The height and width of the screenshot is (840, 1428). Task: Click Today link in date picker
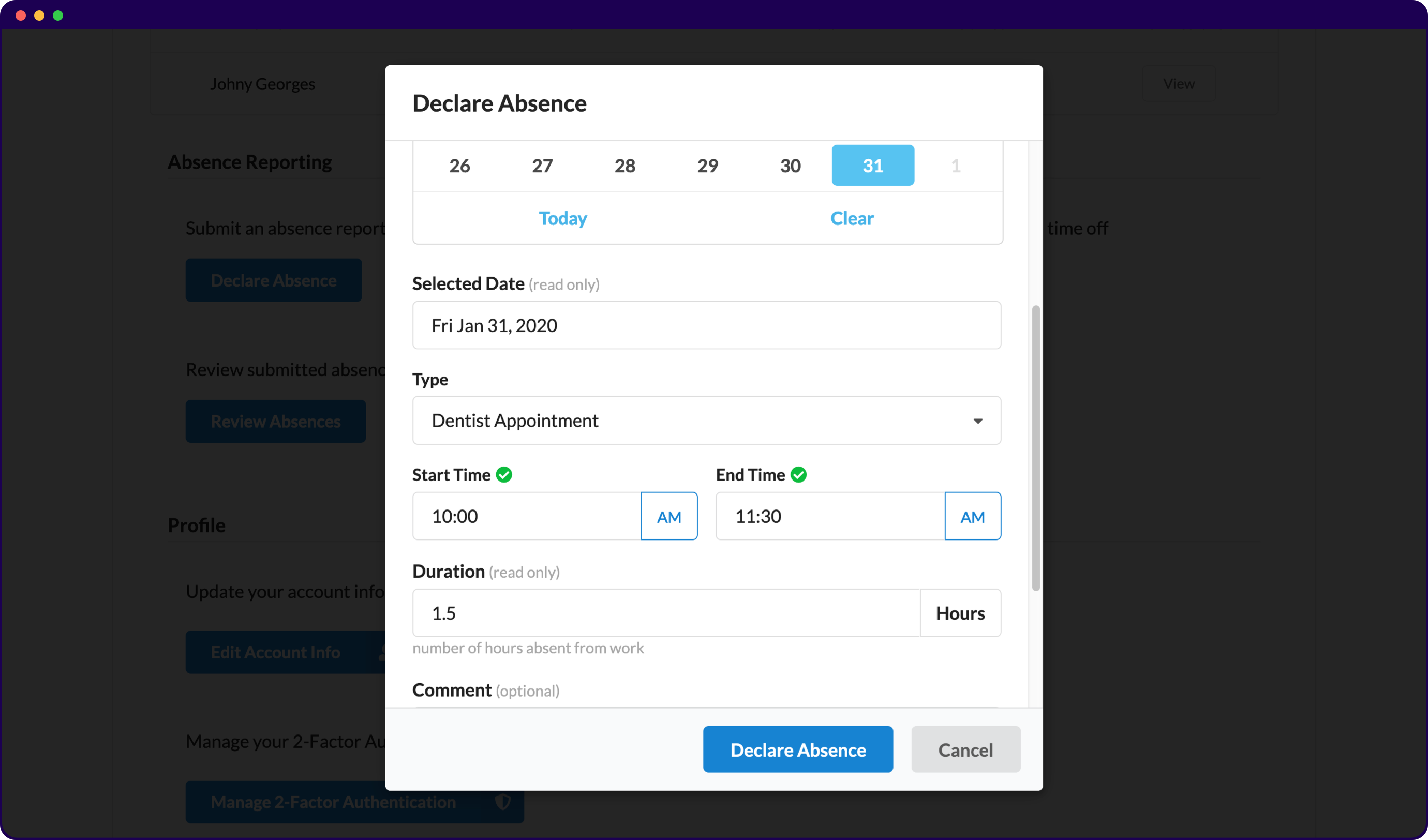[x=562, y=218]
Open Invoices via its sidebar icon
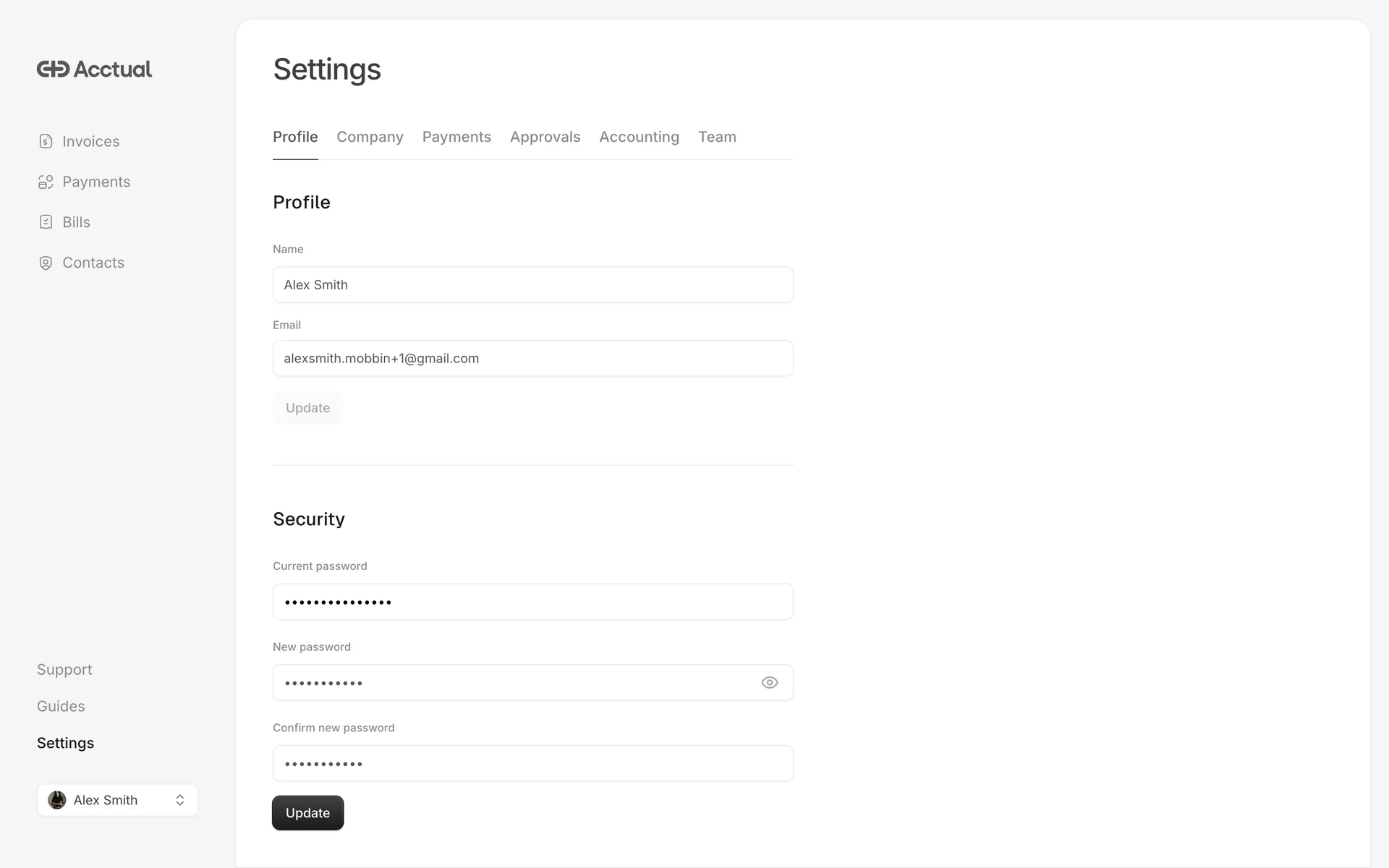The width and height of the screenshot is (1389, 868). (46, 141)
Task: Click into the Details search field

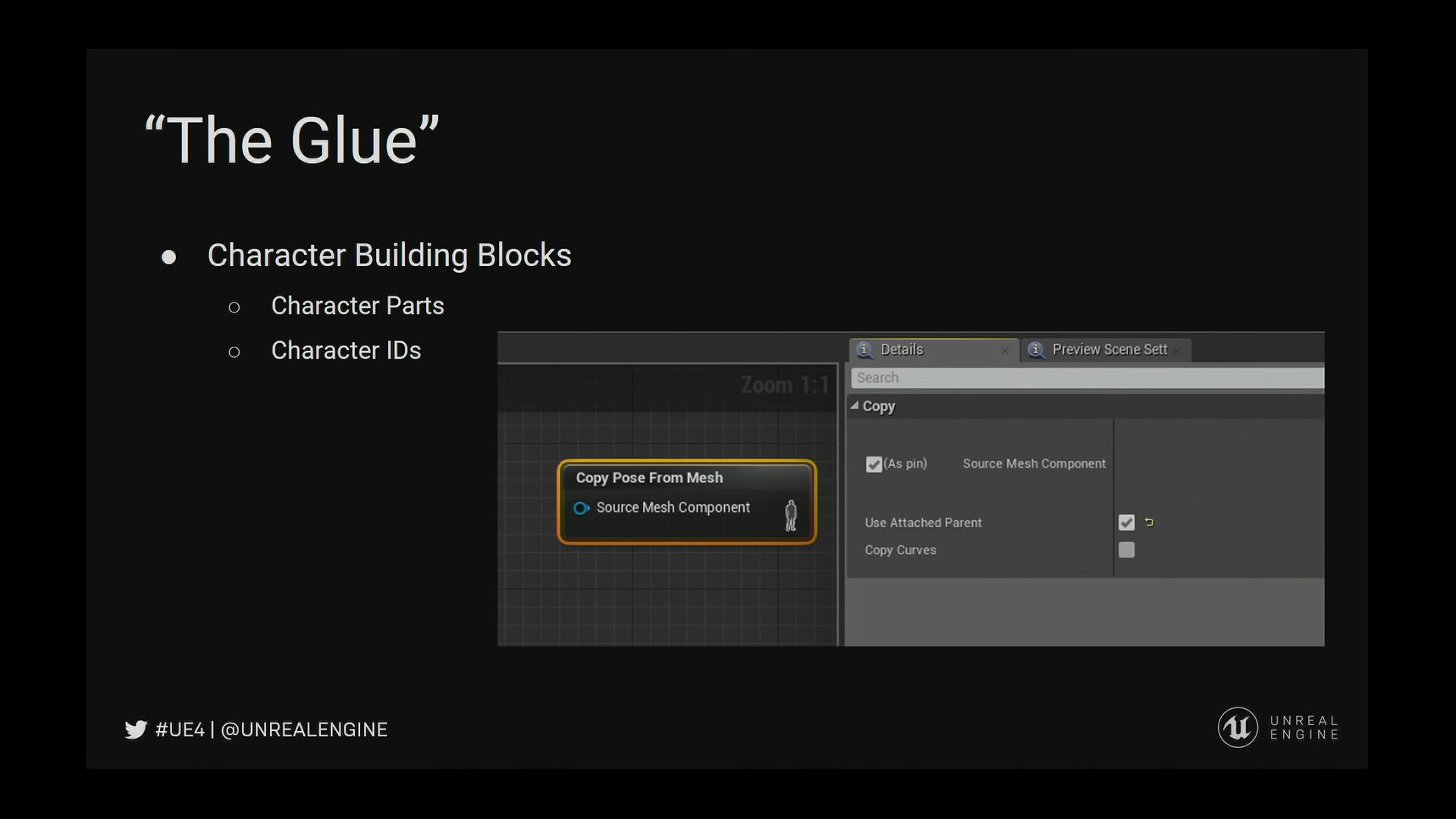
--- --- ---
Rewrite the entries above as a JSON list of strings, one string per line, skipping blank lines and leaving out the pictures.

## Expected answer
[
  "The height and width of the screenshot is (840, 1428). Task: Click Today link in date picker",
  "[x=562, y=218]",
  "Open Invoices via its sidebar icon",
  "The width and height of the screenshot is (1389, 868). (46, 141)",
  "Task: Click into the Details search field"
]